Dr. Nigel Rusted, centre, with granddaughter Angela Hyde, left, and Dr. Jennifer Connor.

By Sharon Gray

At age 103, Dr. Nigel Rusted keeps abreast of recent developments in medicine through his reading. The Canadian Medical Association Journal (CMAJ) is always at the top of his reading pile by the fire place in his home on Monkstown Road in St. John’s. Now that journal is honouring this remarkable man with a feature article.

The article, titled Dr. Nigel Rusted: a CMAJ centenary reader, is written by Memorial University medical humanities historian Dr. Jennifer Connor and Dr. Rusted’s granddaughter Angela Hyde, a MD/PhD student at Memorial. Available in print and online, the well-illustrated article follows the career of Dr.
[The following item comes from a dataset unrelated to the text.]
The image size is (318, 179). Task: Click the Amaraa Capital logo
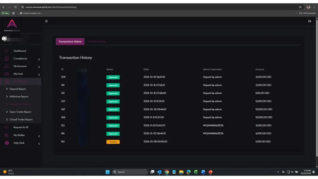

Rusted from his childhood in Upper Island Cove through his career in surgery to his active retirement and continuing interest in developments in medicine.

This engaging profile provides a glimpse into the life of a practising physician for much of the 20th century, during the pre-antibiotic era when pneumonia, tuberculosis, syphilis and other infectious diseases were often fatal.

“Rusted rarely wonders about medical innovations that would have aided his practice, although he notes antibiotics clearly ‘would have saved a lot of lives’ if they’d been available earlier,” writes Dr. Connor. “But he routinely laments some negative changes in the practice of medicine, such as too much reliance on technology and loss of authority (or respect) in the profession.”

Dr. Rusted was in the inaugural class of Memorial University College and received his diploma in arts and sciences in 1927. He attended Dalhousie medical school in Halifax, serving as health officer for two summers aboard the S.S. Kyle, which visited more than 50 communities along the Labrador coast. During his career in surgery he worked and held executive positions at all four hospitals in St. John’s and served Memorial University on its first Board of Regents and its Building Committee. He joined the Canadian Medical Association (CMA) when Newfoundland became the 10th province of Canada in 1949.

Dr. Rusted continues to keep the daily diary he began on Jan. 1, 1925, and his notebooks contain retrospective essays that he drew on for publications and interviews. His passion for the medical humanities prompted him to launch the Dr. Nigel Rusted Lectureship in Medical Humanities in 2003, which he continues to sponsor annually.